Is there an article somewhere we can read this latest update?

familyoffreddy
September 18th, 2008, 06:14 PM
As a member of the family of the pomeranian "Freddy" that was killed by these same dogs, I am torn. I am torn by the belief that a dog is what the owner makes of it. If a dog is taught to chase, taught to kill, as is the case in a hunting dog, they are responsible. If a dog is shown love, is trained well and is cared for, then that is what they know. This is what I have always believed. However, what I was taught is that "You can take an animal out of the wild, but you can never take the wild out of an animal." This quote is the truest statement of any of them.
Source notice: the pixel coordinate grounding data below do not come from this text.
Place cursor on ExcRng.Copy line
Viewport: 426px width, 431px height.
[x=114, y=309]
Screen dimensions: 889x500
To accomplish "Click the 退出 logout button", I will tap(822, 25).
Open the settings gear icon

Any dog can be vicous, any dog has the capability to attack. It is in there blood, since the dawn of time. They are a pack animal, whether a pit bull, a rotweiler, a doberman, a boxer or even a German Shepperd, which I happen to own one of. She is a great dog, I don't think she would ever hurt anyone, but again, you don't know. Anyone who has animals, needs to understand that they were once wild and that can never be bred out of them!

These two dogs, had gotten the taste of blood. That is not something they were ever going to forget. Unfortunately, it was too late for the small dogs that were killed by these dogs but again it was in their nature.
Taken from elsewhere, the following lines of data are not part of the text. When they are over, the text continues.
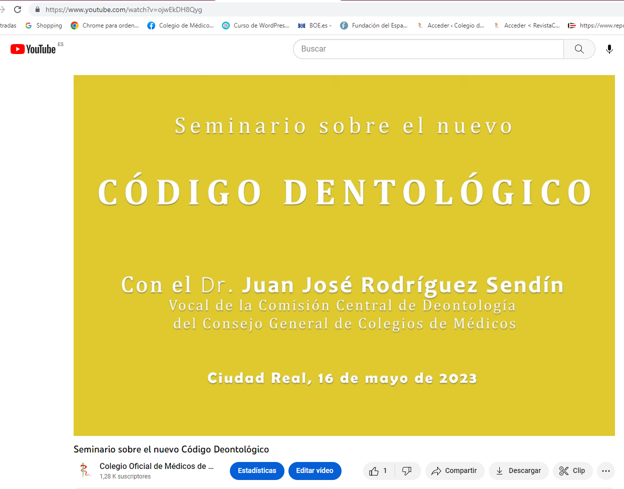Viewport: 624px width, 489px height.
Task: Open the BOE.es bookmark
Action: (x=314, y=26)
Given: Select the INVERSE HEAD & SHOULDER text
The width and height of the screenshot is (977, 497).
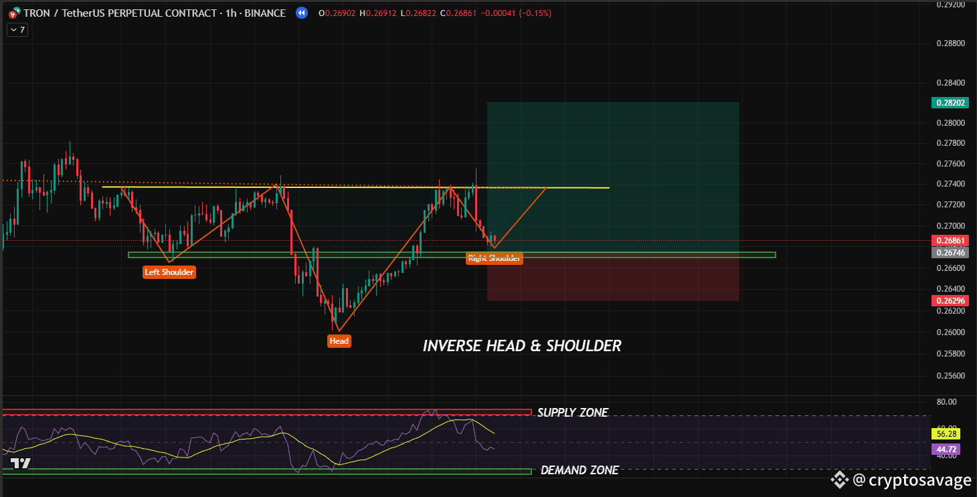Looking at the screenshot, I should [x=522, y=346].
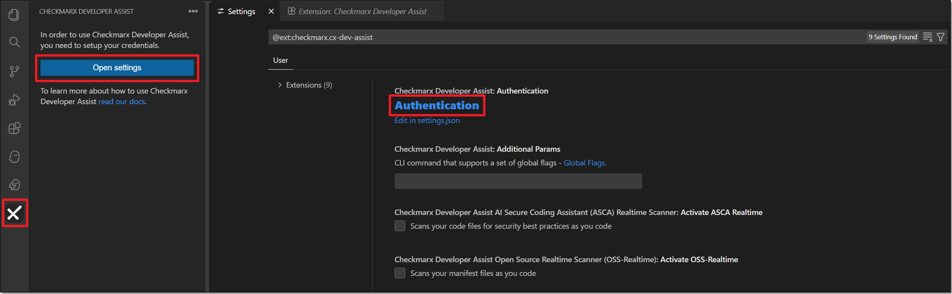This screenshot has width=952, height=294.
Task: Select the User settings tab
Action: 281,60
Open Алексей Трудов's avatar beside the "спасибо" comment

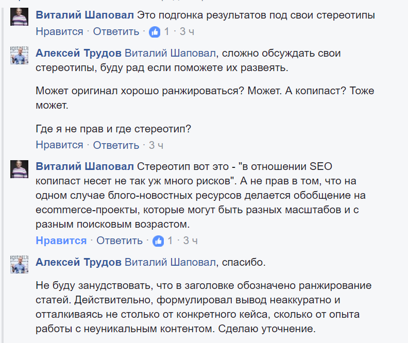pyautogui.click(x=19, y=265)
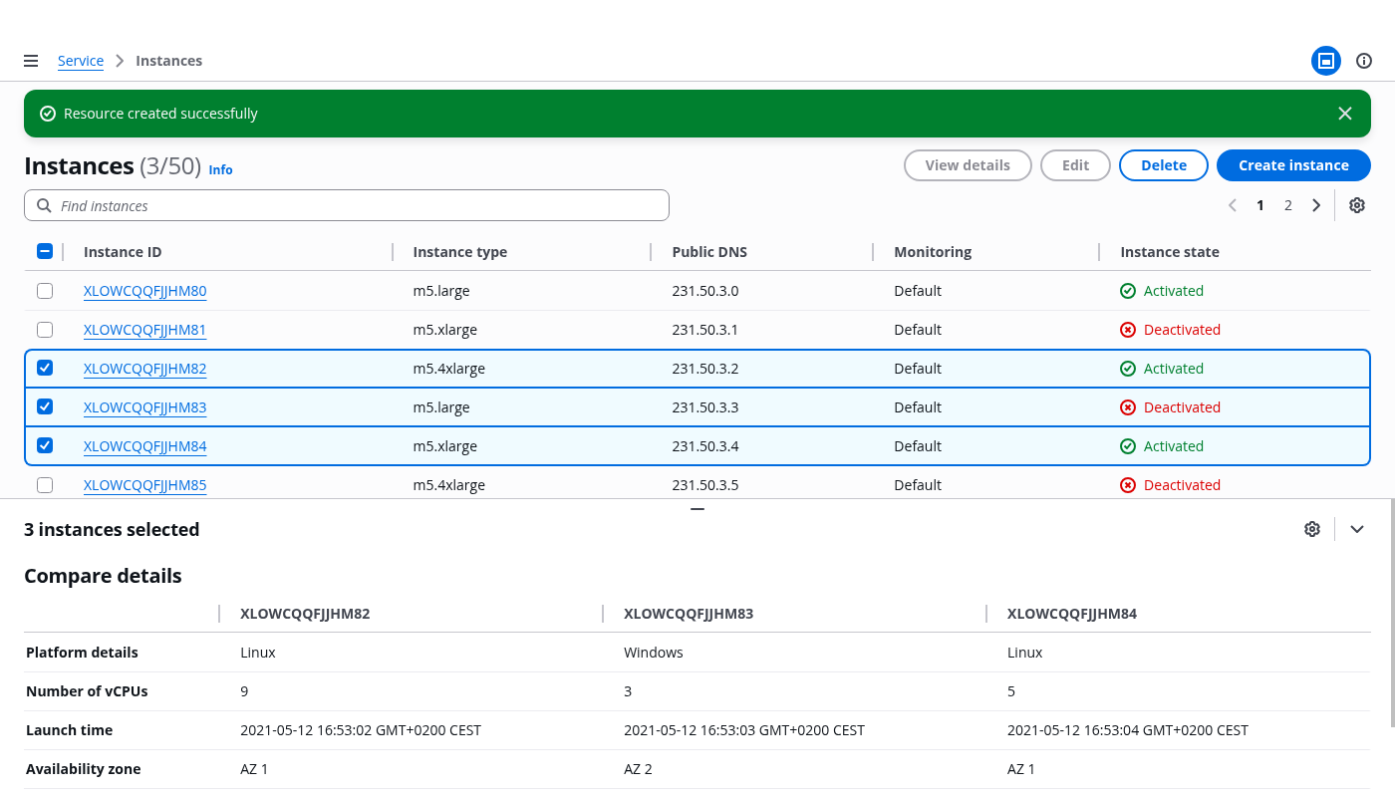Open the hamburger navigation menu

[x=31, y=61]
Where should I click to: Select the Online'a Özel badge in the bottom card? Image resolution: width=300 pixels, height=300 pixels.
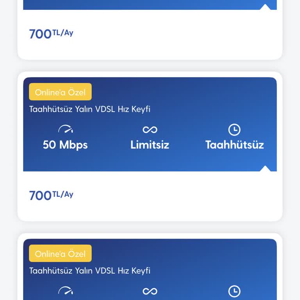[x=60, y=254]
As far as dogs not being tied outside, Freddy for instance, used to like to run off on his own. He would always come home but it was not safe for him to be running through peoples yard where there may be dangerous chemicals, and other harmful things. It was also not safe for him to take that chance and run out in front of a moving vehicle and be killed that way. If the way to keep him safe and on his own property is to tie him up then that is what needed to be done. As the owner of the other two dogs should have done as well. Freddy was sitting on his own front proch on a winter morning, enjoying the sunshine, when two dogs came out of nowhere and shredded him to pieces. Is it Freddy's owners fault for tying him up on his own property, or is it the owner of the other dogs who didn't care enough to care?

aslan
September 18th, 2008, 07:39 PM
FamilyofFreddy, my deepest sympathies to you and the rest of your family. I thoroughly agree that the owners of these two dogs should be held responsible for the actions of their pets. I also think that unfortunate as it is, these dogs have not only tasted blood but have killed, and thus are a danger to everyone. Not only should the owner not get them back, but sadly i think they should be put down.

Love4himies
September 19th, 2008, 07:14 AM
familyoffreddy: I am so sorry for your loss, what a horrible way for your puppy to go :grouphug:. If these dogs are not rehabilitatable, I agree with Aslan, they should have been put down. After the first attack they should have never been given back to the owners and the owners should not be allowed to own dogs again.